New Reviews for VANITAS

There have been a few reviews appearing for VANITAS in the past week. Not sure what to make of the popularity among folk in the Netherlands, but it is more than welcome.

Here is a roundup of press and listener reactions:

“Meditative and reverential… Wondrous and startling”
Compulsion Online (UK)

“There are few more nocturnal musicians than Michael Begg. I do not exaggerate when I place him in a high firmament alongside Arvo Pärt and Coil. Begg’s is a music to make the twilight last, and in that liminal area he sets his table. We listen and shudder, while we still have the time.”
Denis Boyer, Feardrop (Fr)

“Over the years Michael Begg has brought us some great works, crossing borders – from atonal quietness to orchestral expansiveness… keeps the listener captivated on a coherent album that makes great sense.”
Frans de Waard, Vital Weekly (NL)

“it’s remarkable to ponder how accomplished and visionary his work is… A gorgeous sound palette which he uses to paint tantalising shadow realms and infinite night skies”
Norman Records (UK)

“Glorious. Magnificent work.”
John Kealy

“I’ve just listened to Vanitas and I’m blown away. It’s a hugely immersive work – I quite lost track of a sense of time. At turns heartbreaking, melancholic, unsettling, uplifting and transportative, it has a deeply emotional resonance.
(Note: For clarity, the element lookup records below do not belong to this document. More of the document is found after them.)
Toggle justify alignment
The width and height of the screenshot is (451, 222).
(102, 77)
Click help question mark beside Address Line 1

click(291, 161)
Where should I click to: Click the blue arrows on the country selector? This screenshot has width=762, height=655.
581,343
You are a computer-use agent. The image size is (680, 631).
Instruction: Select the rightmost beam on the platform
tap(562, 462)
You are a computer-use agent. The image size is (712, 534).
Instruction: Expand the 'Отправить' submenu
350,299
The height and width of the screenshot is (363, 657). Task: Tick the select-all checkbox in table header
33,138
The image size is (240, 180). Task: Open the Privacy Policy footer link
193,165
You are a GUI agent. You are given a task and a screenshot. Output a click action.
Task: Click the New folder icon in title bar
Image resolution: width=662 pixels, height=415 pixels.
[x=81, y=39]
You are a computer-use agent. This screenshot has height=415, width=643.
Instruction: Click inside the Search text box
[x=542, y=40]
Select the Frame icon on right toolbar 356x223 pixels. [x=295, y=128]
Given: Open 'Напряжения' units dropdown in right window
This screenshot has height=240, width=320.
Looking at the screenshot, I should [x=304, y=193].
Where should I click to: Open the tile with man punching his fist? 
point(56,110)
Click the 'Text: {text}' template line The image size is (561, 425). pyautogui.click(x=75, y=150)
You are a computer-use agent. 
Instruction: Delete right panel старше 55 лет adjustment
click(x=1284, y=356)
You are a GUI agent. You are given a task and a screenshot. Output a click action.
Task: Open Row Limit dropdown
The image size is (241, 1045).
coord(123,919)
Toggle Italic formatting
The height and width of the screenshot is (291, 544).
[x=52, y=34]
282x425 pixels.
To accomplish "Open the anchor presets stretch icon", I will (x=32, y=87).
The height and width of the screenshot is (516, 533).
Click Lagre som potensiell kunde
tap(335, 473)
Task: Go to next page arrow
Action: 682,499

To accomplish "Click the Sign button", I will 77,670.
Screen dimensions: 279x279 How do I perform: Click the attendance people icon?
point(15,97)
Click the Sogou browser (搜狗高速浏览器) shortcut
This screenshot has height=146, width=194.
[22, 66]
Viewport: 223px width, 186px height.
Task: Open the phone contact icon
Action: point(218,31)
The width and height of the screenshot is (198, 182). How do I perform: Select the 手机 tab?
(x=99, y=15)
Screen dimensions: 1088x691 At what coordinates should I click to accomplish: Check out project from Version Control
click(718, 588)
I think this is going to be one of my favourite Human Greed/ Michael Begg releases.”
Grey Malkin, The Hare And The Moon

“The music he creates with his ‘cheap tools’ and his ‘doomed junk instruments’ bears every sign of a brilliantly creative composer… the kind of artist that does not conform to imposed rules but pushes the boundaries into unknown territories to be explored.”
Ambient Blog (NL)

He paints the nostalgic panoramas of his dreams in a tranquil, subtle but extremely exciting way with tender brush strokes. It is all of unprecedented, fragile beauty.
Subjectivisten / The Shadow Cabinet (NL)

“Decadent flows intertwine with filaments of imploding chaos and soaring drones… Essential and penetrating.”